Well here goes to the subject prez. should pay? 
No not if he/she is keeping it going and the headache of findin the members and all that but I quit a club cause I found out the prez. was charging us members too much just so his daughter and son in law could have a place to hunt free, now they about to loose the club cause every one seen my side of it and then oh well wasn't that many deer being killed off of it no way....just my side of the story.


----------



## Mac (Dec 28, 2005)

GeauxLSU said:
			
		

> Sucker....




I'll sure remember that.


----------



## GeauxLSU (Dec 28, 2005)

Mac said:
			
		

> I'll sure remember that.


    Hey, I've made NO BONES about it.  NOT for me, (unless the club was in my backyard).


----------



## SouthPaw Draw (Dec 28, 2005)

DaculaDeerDropper said:
			
		

> I was in a club in Greene county and it was 600 acres and  10 of us were in the club.  The President told us up front that he was only paying $100 a year because he did all of the leg work getting the lease and keeping it, and policing it.  It was a like it or leave it membership, but I did not mind because I just wanted to hunt and not have to worry about all of the complaining and whining about Billy shot my deer and Johny walked by my stand and pp'd on it...blah..blah...

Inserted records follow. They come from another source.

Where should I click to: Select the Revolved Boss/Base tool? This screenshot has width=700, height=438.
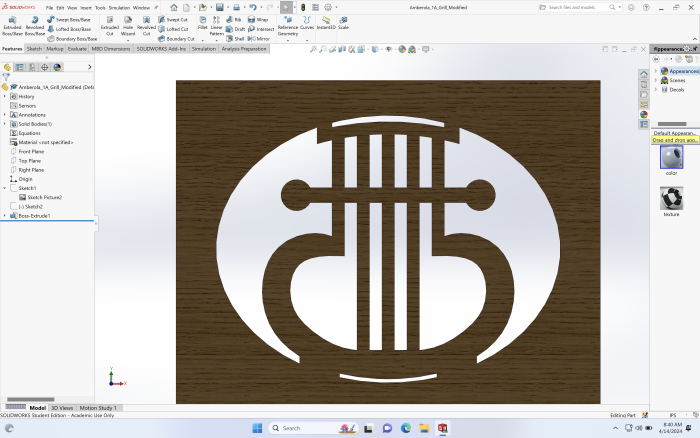[x=34, y=26]
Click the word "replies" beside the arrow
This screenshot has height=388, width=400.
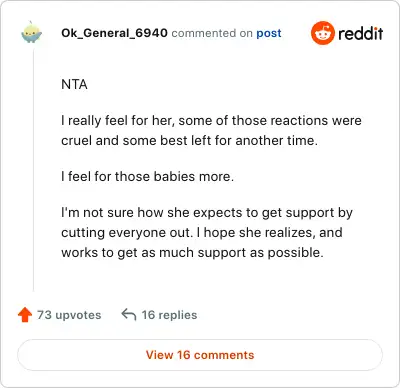click(x=178, y=315)
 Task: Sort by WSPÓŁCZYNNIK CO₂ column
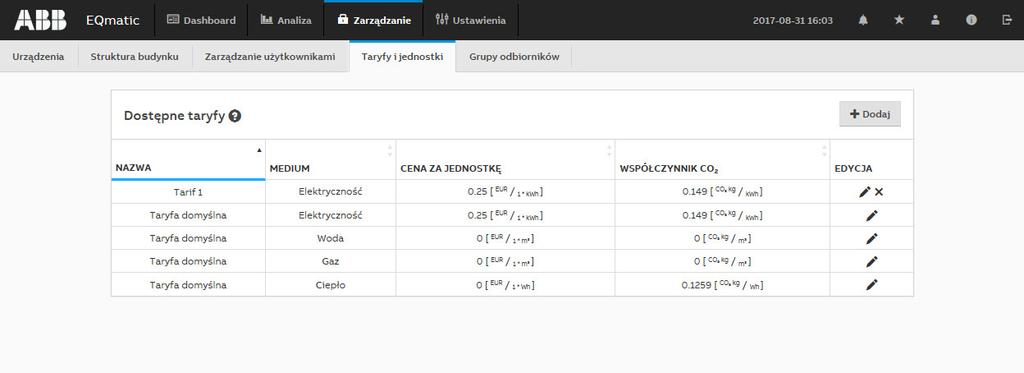click(x=722, y=160)
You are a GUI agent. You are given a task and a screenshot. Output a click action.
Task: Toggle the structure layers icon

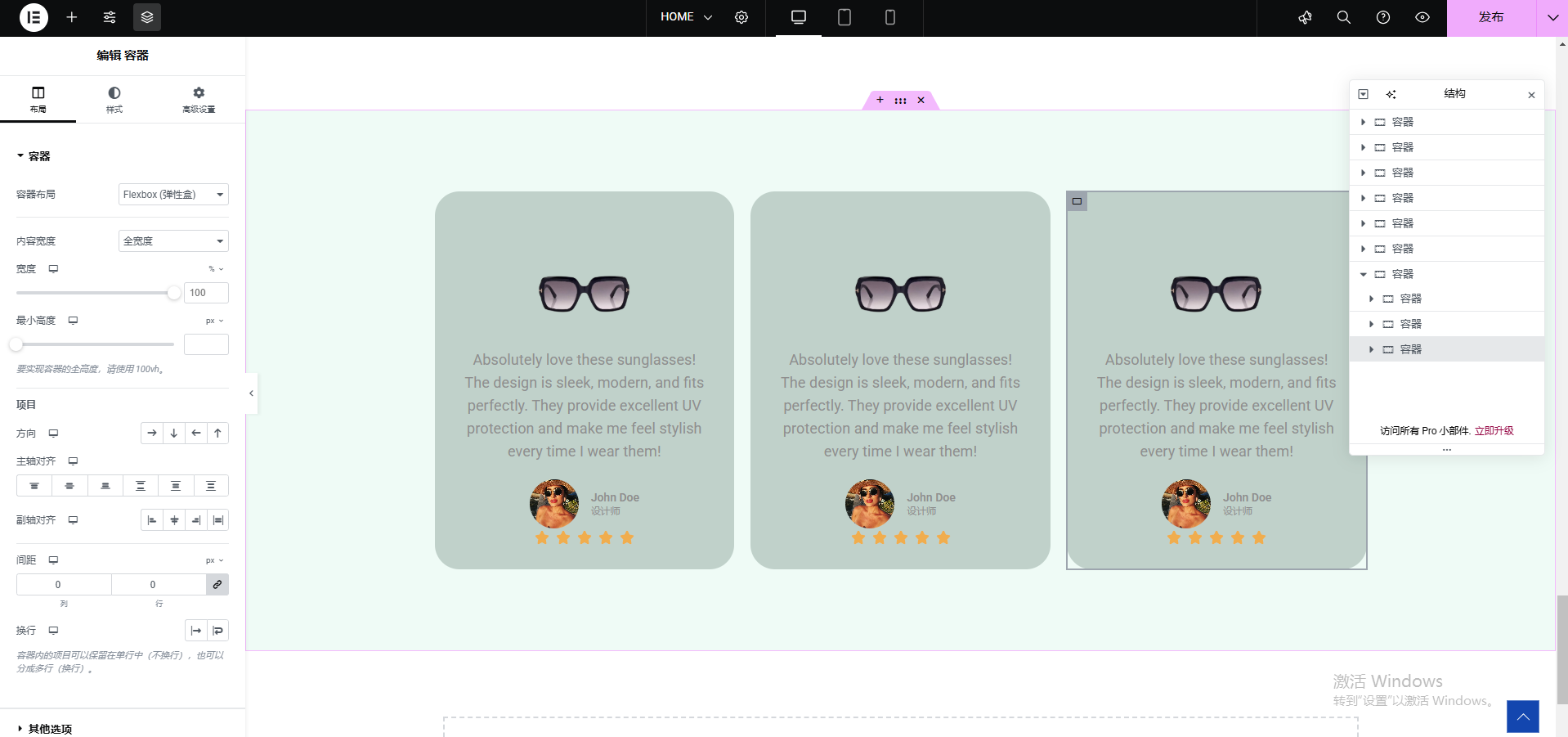[x=147, y=17]
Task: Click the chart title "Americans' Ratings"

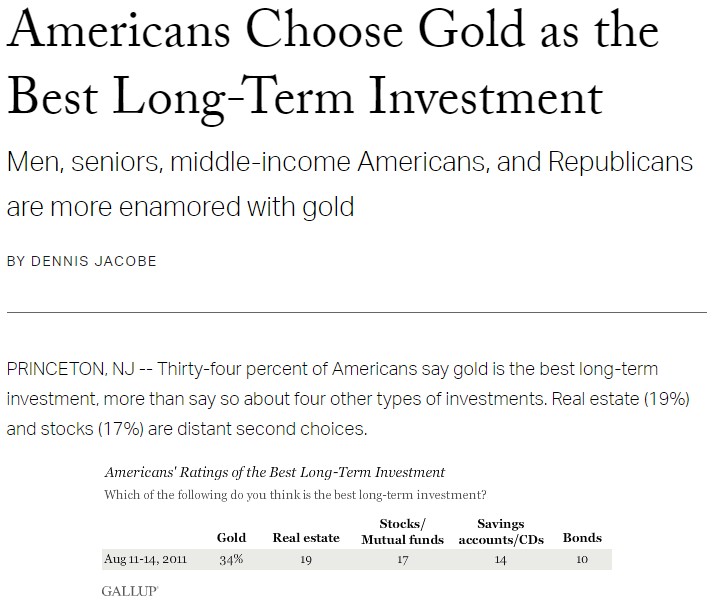Action: click(x=275, y=472)
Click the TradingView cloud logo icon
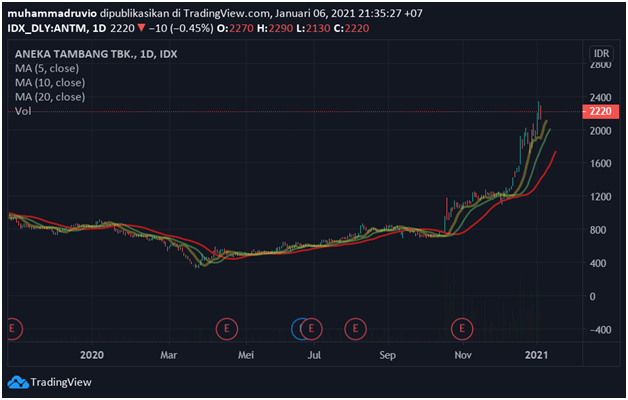The image size is (628, 400). (x=17, y=382)
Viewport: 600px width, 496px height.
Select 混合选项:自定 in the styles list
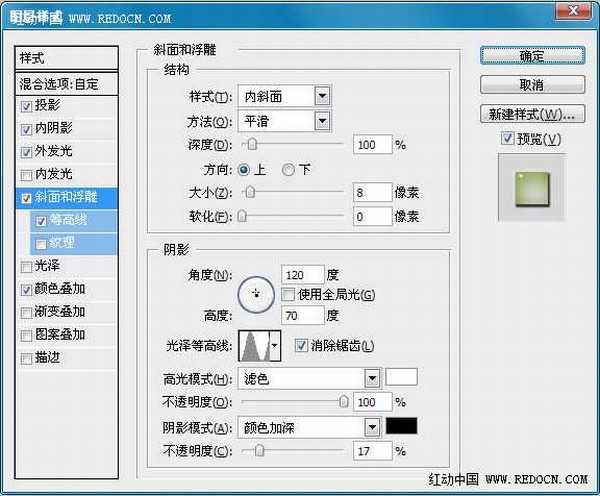pyautogui.click(x=67, y=85)
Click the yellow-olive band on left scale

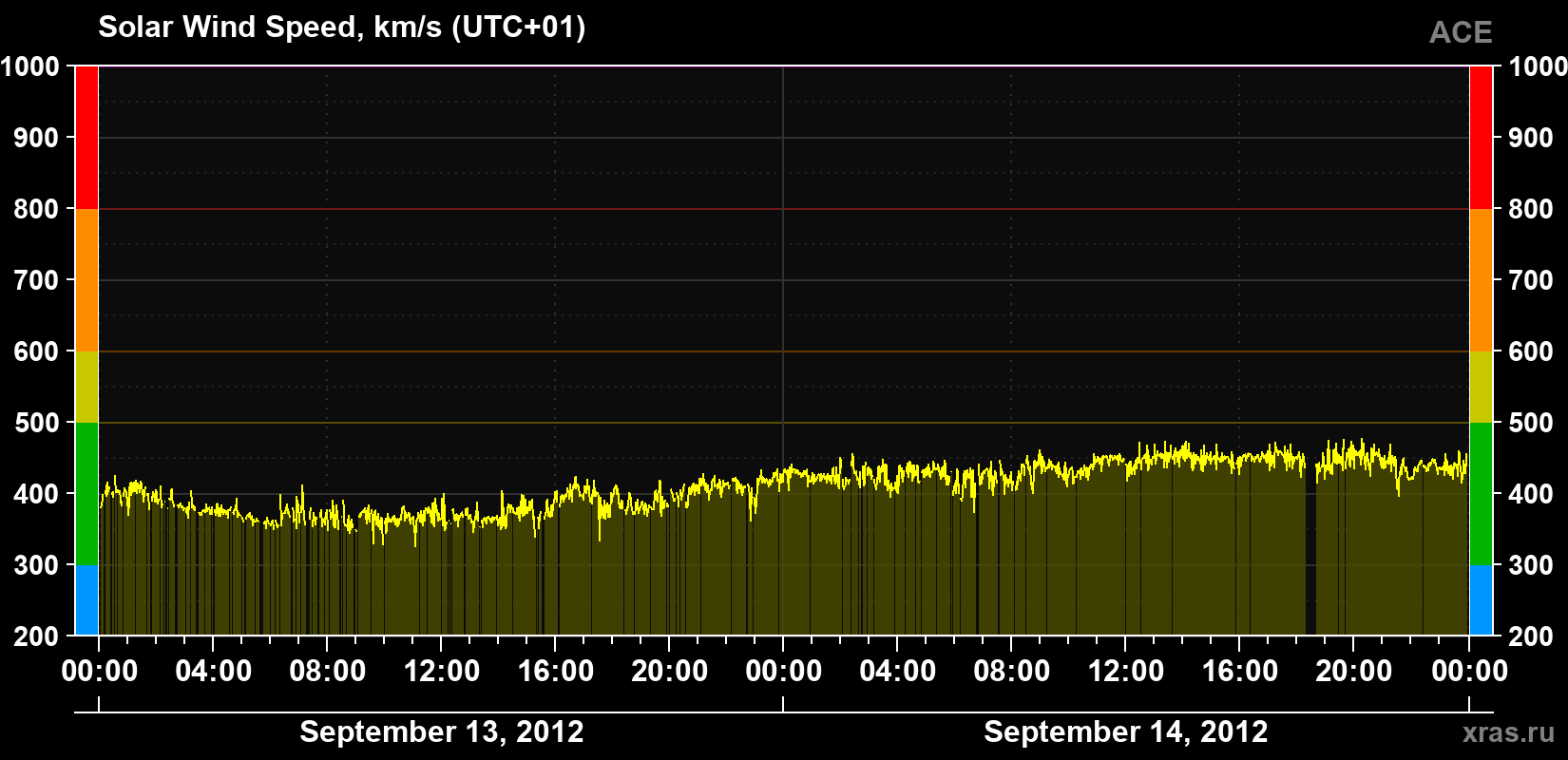tap(86, 387)
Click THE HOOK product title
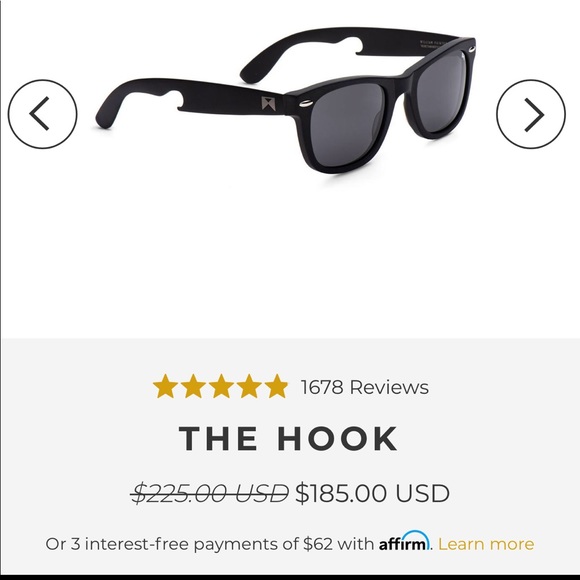This screenshot has height=580, width=580. (288, 438)
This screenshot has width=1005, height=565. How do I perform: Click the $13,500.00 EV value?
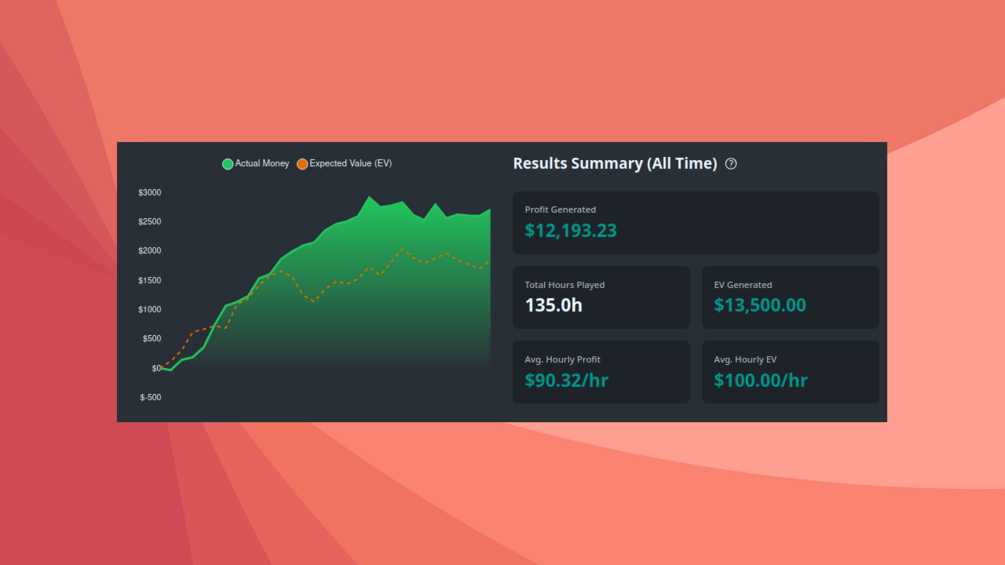point(760,305)
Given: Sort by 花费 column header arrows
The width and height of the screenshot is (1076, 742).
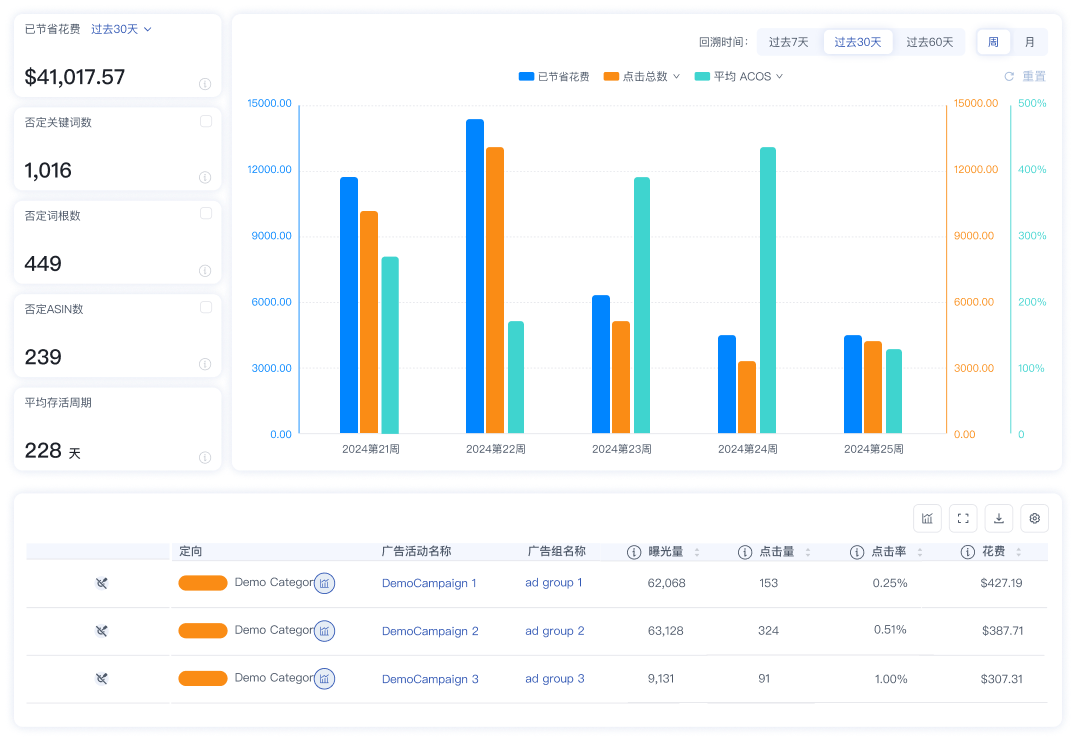Looking at the screenshot, I should tap(1019, 552).

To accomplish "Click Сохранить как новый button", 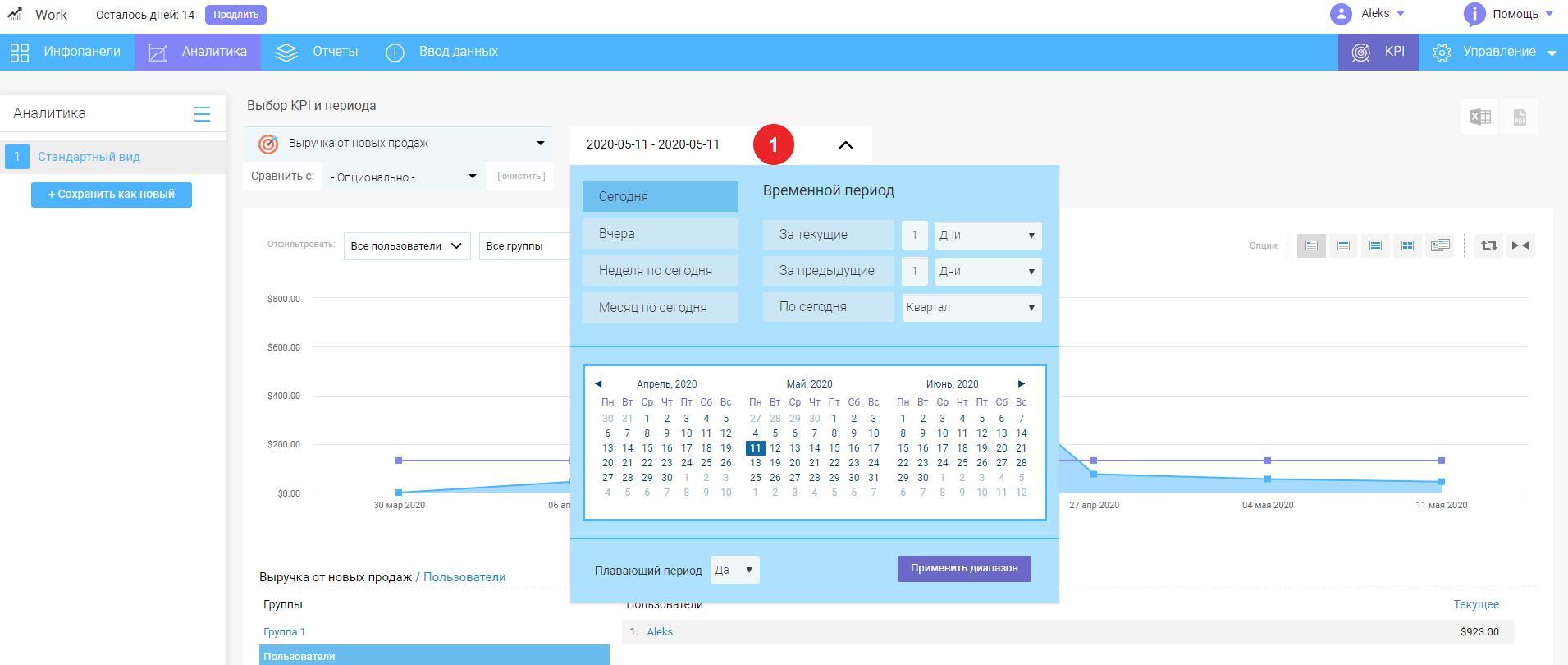I will click(x=112, y=195).
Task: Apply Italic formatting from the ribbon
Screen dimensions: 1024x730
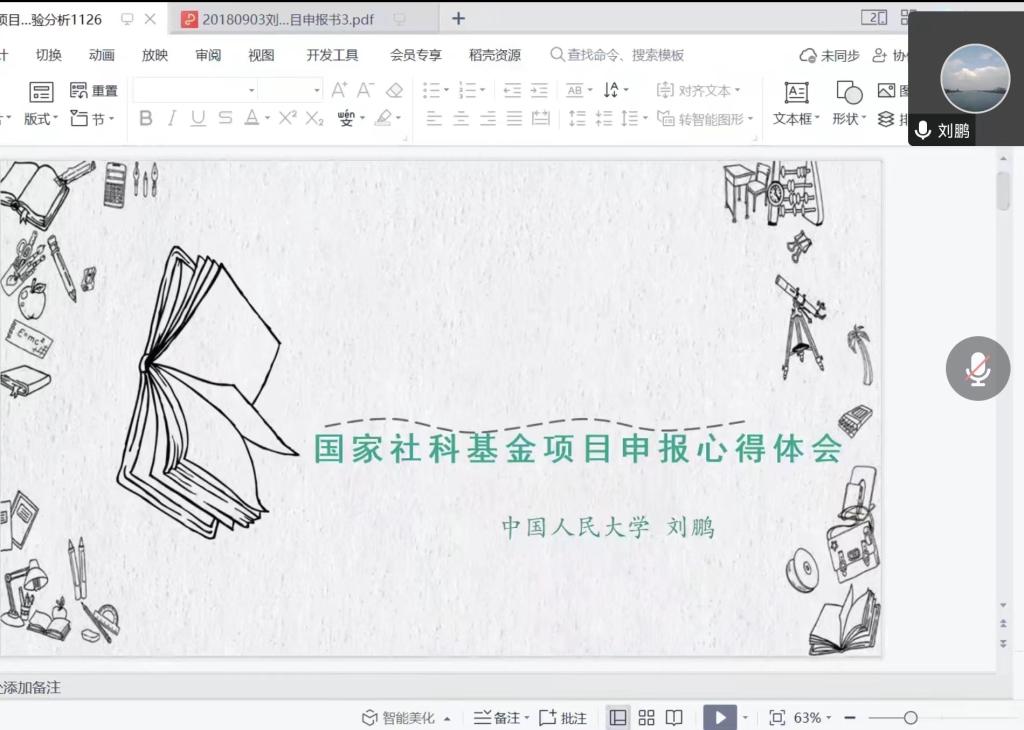Action: [172, 118]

At least he didn't try to hide the fact. I also don't have a problem with this as long as the prez tells everyone he isn't paying. Its a BIG fat hassle to run a club.


----------



## scshep2002 (Dec 28, 2005)

LOL Like I told someone else on here lol I am hard headed and have to learn the hard way just like ya'll lol Or maybe I wont find a pice of proeprty and still just be a happy hunter in the club i am in now. Or I may have the new club, and stick with my current club lol the choice the choices lol But thanks for all theinput and opionions they do make me think a bit more about things I wouldnt have thought about!!! Cheers it is time for a beer. I really ahd a bet with someone that i couldmake this thread at least 40 posts long and now that is accomplished so grab a brew, kick back, and lets enjoy miller time!!


----------



## Russ Toole (Dec 28, 2005)

It shouldn't matter if he hunts for free or not.  Bottom line is, is the price you are paying worth it to belong to the club yes or no. People shouldnt be so concerned about what others are doing or making.  Its the free market, either agree that your price is a fair one or find another club.  I suspect most presidents dont pay, including where my lease is.  I dont know either way and I dont ask.  I pay $1,300 and I think it is a fair amount, so end of story.


----------



## Son (Dec 28, 2005)

*What's new?*

Lets us make it post # 44

Quote: (Worst situation from a pres that I've heard of: in Jones Co. 25 yrs ago, the members of our club (at that time) somehow found out that we had one tract of 800 acres, which we all knew about...and hunted, and another tract of 400 acres...that we didn't know about!!! Seems that the club honcho collected dues from everybody to cover the 1200....but he reserved the 400 for himself and his guests!!!) unquote

Was in an Alabama club that did that to the membership back in the 70's, think we actually hunted less than 1800 acres of the total of 2400.  The "Gamewarden" President also subleased the hunting to others when none of the ten members were present. We made it easy for him cause everybody gave him their vacation schedule. I showed up unannounced and took 27 names of folks hunting the place we didn't know about. This included Spring turkey season. Later found out he also collected double what the lease cost.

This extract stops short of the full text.